The youngest of four, raised in South Florida, a child bride, and a mom- a bit on the rebellious side, the grown up when I had to be- a survivor.
For the most part, my life has been good and full of adventure-tho a roller coaster ride. Of course I lived hand-to -mouth, somewhat hard-scrapple at times but I have always felt rich in the grand-scheme. So blessed in ways no one else could see but me.
There was no damned way Chuck was going to make me a widow, so I divorced him first. Truly I jest. Sadly, it just turned out this way. It was one of life’s cruel little ironies. I would never have left him had I known.
I went on to fall in love and marry again on Thanksgiving Day in 2005. Chuck gave me away at my wedding. Within three months , I experienced an advanced maternal -age pregnancy at the tender age of 45. We ultimately lost the baby and then Chuck, four days later to bladder cancer.
This was a bittersweet time. Agonizing but so beautifully real. A spiritual awakening so to speak, followed by a year of mourning and what felt like a major meltdown. The truth is I have experienced bouts of depression throughout my life BUT this bout was a BIGGY!
Again with the boot straps.
Even so, partnered with my new husband, I was (for the most part) happy and we worked in property management for a total of eight years. Life was good. It seemed I had finally found my niche.

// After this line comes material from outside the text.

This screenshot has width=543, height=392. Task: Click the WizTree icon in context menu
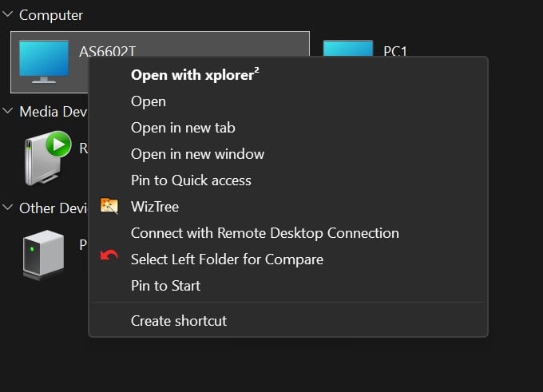(x=109, y=207)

I am a grandmother of four now. They range in age from not quite a year old to 8.5 years old. Three little girls and one boy. They are awesome. I attribute this to their awesome genetics. Well hell, how could they be anything short of a amazing? Look at me! Again, I jest but often marvel that these perfect little creatures ( in part) carry my DNA. I love watching them. Every little expression carries me back to another time and place.
These days, my hubby and I live a quiet, (temporarily, we hope) impoverished life in an itty bitty house, in an itty bitty town in Florida near the nature coast with our three cats . While we had pain-stakingly planned the itty bitty house, and itty bitty town, the poverty part came as quite a surprise. We have been out of work for seven months and it has not been easy with no income to speak of.
I’ll tell you another thing that surprises me and something I am not quite ready for. Being middle-aged! But there’s really no way of denying it now. Wisps of platinum – white hair, ( like my own mother) have taken up residence around my face and my laugh lines are not so laughable anymore. My husband is four years from respectable retirement while Uncle Sam seems to think I should work for another 16 years. Really dude, are you kidding me?
Sometimes I feel ancient but mostly I’m just me. Spirited, young at heart and very independent, even while my body betrays me in not so subtle ways.
And so , in knowing a little about me, you know a little about this blog. It is about life. My life- such as it is! And I couldn’t have picked a more appropriate name for it as truly I am a HOT southern mess in every sense of the word.